BTW if you try to play them entire songs (not just solos) note for note, you'll notice that on a number of occasions the guy was missing either a treble or a bass note.
 

Byron

Country Gent
Sep 4, 2009
1,173
uk
Tear it Up is a great record, love the riffs on that and the walking bass line is fine by me, it pushes the track forward and I can't imagine a better part. It was probably Paul Burlison at his best though. I'd imagine the studio said ..get Grady to listen to this guys parts and do something similar but better. Oddly, Paul plays Lonesome Train with a few different riffs.... similar but not the same. This is on his VHS instructional taps.
 

Pete66

Gretschie
Nov 18, 2015
367
Wyre and Fylde
Les Paul, Chet Atkins, Buddy Holly, Eddie Cochran etc all 1950's overdubbers.
I still believe it's all Grady, based on playing style and inventiveness, fluidity and timing.
Unless, in 1956, Paul went to a certain crossroads at midnight to 'meet' someone!
 

Synchro

The artist formerly known as: Synchro
Staff member
Jun 2, 2008
25,814
Tucson
Also, needs to mention, I hardly can recall a song where Cliff Gallup used double octaves, but I might be missing something? 😊

Double octaves, you can probably play them using hybrid picking as well, i. e. flat pick plus middle and/or ring fingers. I wouldn't actually be surprised if that's exactly the way it was played on the Burnette's songs.

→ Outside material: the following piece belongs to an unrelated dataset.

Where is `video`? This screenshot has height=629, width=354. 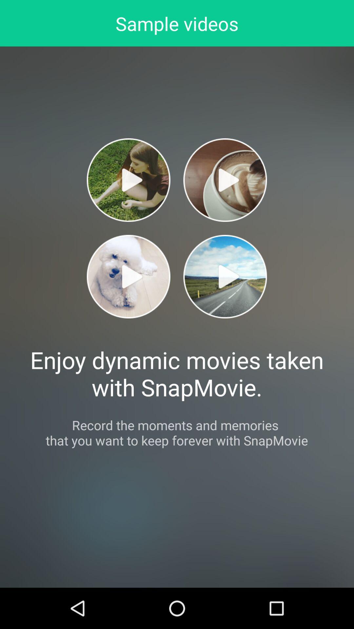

BTW if you try to play them entire songs (not just solos) note for note, you'll notice that on a number of occasions the guy was missing either a treble or a bass note.
I had the impression that it was Cliff, but it might have been Johnny Burnette. Picking double octaves fingerstyle or hybrid is incredibly easy. You don’t have to be an experienced fingerstyle player to pull it off.
 

kpnash

Electromatic
Jul 31, 2020
74
Germany, Karlsruhe Area
Les Paul, Chet Atkins, Buddy Holly, Eddie Cochran etc all 1950's overdubbers.
All these guys were nationwide stars and outstanding influential musicians. No disrespect at all, just let's face the truth, Johnny Burnette's trio... Yes, they had some local success. Correct me if I'm wrong but those songs didn't even make it to the charts. On music side, they fully relied on the A-Team, hardly being able to influence Owen Bradley's decisions. For the studio crew, Johnny Burnette was most likely just yet another gig, among folks like Johnny Carrol, Don Woody, Autry Inman, Arlie Duff...... (again, no disrespect, but I'm trying to wear an A-Team member's hat).

Given this context, how willing would be Owen Bradley to invest time and effort into overdubbing, and how motivated would be his musicians to innovate?

I can see this possible scenario. A-Team gathered to cut yet some more songs, but then the singer's original guitar player said, guys, you know, I have an idea... The studio folks listened and then some of them said, hmmmms, this sounds like some interesting noise, why not trying it out? Otherwise Train Kept A-Rollin' might have sounded like... Bigelow 6-200?